Response rates were 94% for the case patients, 57% for the population and sibling control subjects, and 52% for the ophthalmologists’ control subjects.  The authors matched 455 case patients with 827 population controls, 133 with 180 ophthalmology controls, and 187 with 187 sibling controls.  Using population-controls, regular users of mobile phones had a decreased risk of uveal melanoma as mobile phone use increased (OR=0.7, 95% CI = 0.5 to 1.0).  However, when uveal melanoma patients were compared to sibling and ophthalmologist controls, no difference in risk associated with mobile phone use was found (OR=1.1, 95% CI = 0.6 to 2.3 and OR=1.2, 95% CI = 0.5 to 2.6, respectively).  Surrogate measures of cumulative dose did not show an association with risk of uveal melanoma. Changes in lag time of exposure to mobile phones did not modify the risk estimates. Stratification of the analyses by eye color, social status, or age did not substantially modify the odds ratios. The use of radio sets overall or the use of subtypes of radio sets was not associated with the risk of uveal melanoma.
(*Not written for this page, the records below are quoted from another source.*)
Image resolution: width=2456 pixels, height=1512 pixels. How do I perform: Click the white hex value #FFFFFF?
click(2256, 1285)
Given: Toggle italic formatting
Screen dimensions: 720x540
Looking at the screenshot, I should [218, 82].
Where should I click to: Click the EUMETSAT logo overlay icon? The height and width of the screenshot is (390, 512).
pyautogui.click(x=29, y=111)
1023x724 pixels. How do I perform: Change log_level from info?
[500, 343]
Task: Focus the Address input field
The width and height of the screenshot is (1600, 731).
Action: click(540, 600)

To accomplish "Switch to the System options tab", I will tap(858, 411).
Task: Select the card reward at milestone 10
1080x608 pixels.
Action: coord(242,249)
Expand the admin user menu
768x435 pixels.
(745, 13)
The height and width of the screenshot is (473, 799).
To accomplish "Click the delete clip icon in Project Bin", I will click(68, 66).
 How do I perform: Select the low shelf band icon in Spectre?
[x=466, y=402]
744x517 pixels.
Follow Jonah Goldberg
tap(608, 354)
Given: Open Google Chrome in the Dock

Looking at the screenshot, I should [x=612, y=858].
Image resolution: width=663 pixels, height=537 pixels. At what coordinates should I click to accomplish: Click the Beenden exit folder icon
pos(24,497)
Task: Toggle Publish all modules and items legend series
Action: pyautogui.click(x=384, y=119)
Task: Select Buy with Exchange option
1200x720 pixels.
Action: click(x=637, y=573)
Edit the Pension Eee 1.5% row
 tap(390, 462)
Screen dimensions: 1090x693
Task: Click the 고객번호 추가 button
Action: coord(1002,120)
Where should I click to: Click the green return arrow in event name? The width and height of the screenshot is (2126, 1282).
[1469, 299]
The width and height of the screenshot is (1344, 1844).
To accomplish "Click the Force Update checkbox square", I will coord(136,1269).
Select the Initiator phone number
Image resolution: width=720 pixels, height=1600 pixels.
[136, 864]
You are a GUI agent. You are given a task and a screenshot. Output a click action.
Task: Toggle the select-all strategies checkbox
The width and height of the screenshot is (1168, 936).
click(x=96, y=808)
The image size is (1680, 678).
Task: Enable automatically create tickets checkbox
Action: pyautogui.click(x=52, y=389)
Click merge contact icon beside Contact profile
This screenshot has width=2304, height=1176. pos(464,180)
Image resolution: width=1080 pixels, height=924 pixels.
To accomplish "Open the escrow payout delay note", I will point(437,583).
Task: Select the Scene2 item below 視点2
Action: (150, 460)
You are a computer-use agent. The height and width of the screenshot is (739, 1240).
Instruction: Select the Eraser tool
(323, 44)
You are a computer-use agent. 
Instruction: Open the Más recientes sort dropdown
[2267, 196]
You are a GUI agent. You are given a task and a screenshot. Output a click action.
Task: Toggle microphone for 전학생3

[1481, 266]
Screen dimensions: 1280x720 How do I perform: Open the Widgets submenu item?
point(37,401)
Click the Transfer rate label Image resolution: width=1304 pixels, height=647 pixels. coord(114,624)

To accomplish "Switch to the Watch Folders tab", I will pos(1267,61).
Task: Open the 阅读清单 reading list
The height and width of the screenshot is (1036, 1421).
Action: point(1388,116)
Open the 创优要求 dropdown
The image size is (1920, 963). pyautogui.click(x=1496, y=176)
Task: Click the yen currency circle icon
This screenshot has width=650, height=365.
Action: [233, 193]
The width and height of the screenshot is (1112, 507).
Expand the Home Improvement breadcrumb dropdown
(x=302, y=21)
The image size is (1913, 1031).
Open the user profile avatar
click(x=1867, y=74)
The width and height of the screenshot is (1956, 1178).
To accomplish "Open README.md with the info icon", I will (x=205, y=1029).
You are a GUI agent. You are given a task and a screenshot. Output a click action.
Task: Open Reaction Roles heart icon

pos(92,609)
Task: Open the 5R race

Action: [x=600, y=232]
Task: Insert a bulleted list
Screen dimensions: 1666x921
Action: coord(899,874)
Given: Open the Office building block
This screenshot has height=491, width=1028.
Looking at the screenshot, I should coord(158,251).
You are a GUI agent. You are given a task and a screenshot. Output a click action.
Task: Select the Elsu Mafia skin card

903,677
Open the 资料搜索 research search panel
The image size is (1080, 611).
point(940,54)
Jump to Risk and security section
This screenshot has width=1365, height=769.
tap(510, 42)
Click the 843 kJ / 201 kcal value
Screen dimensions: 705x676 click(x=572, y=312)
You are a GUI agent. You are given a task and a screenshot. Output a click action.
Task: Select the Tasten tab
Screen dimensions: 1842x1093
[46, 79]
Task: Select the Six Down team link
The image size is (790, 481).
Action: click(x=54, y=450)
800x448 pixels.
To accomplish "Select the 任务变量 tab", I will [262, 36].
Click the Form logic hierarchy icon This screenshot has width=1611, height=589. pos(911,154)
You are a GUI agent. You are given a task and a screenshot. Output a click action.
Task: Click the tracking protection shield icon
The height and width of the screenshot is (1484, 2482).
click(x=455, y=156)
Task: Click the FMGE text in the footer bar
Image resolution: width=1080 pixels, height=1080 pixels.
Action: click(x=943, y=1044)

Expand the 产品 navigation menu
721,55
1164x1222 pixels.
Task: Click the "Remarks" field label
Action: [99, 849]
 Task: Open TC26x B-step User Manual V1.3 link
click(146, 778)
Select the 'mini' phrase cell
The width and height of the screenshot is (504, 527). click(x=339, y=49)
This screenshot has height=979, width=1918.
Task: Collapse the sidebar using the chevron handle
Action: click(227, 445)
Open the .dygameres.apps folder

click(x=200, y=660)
Implications and Limitations
The results of this study are in contrast to the results of the authors’ earlier study which had only 118 cases and measured only intensive regular mobile phone exposure in the workplace at a time when this technology was rare. Analytical problems could have accounted for the positive finding in this early study but are less likely to have occurred in the current study. In the current study however, population controls may not have been representative of the population at risk. In particular, regular mobile phone users were more likely to participate than those that used mobile phones less frequently.  Nonetheless, error modeling found that this couldn’t entirely explain the results, suggesting that there is some validity to them.

No increased risk of uveal melanoma among regular mobile phone users or users of radio sets in Germany was observed.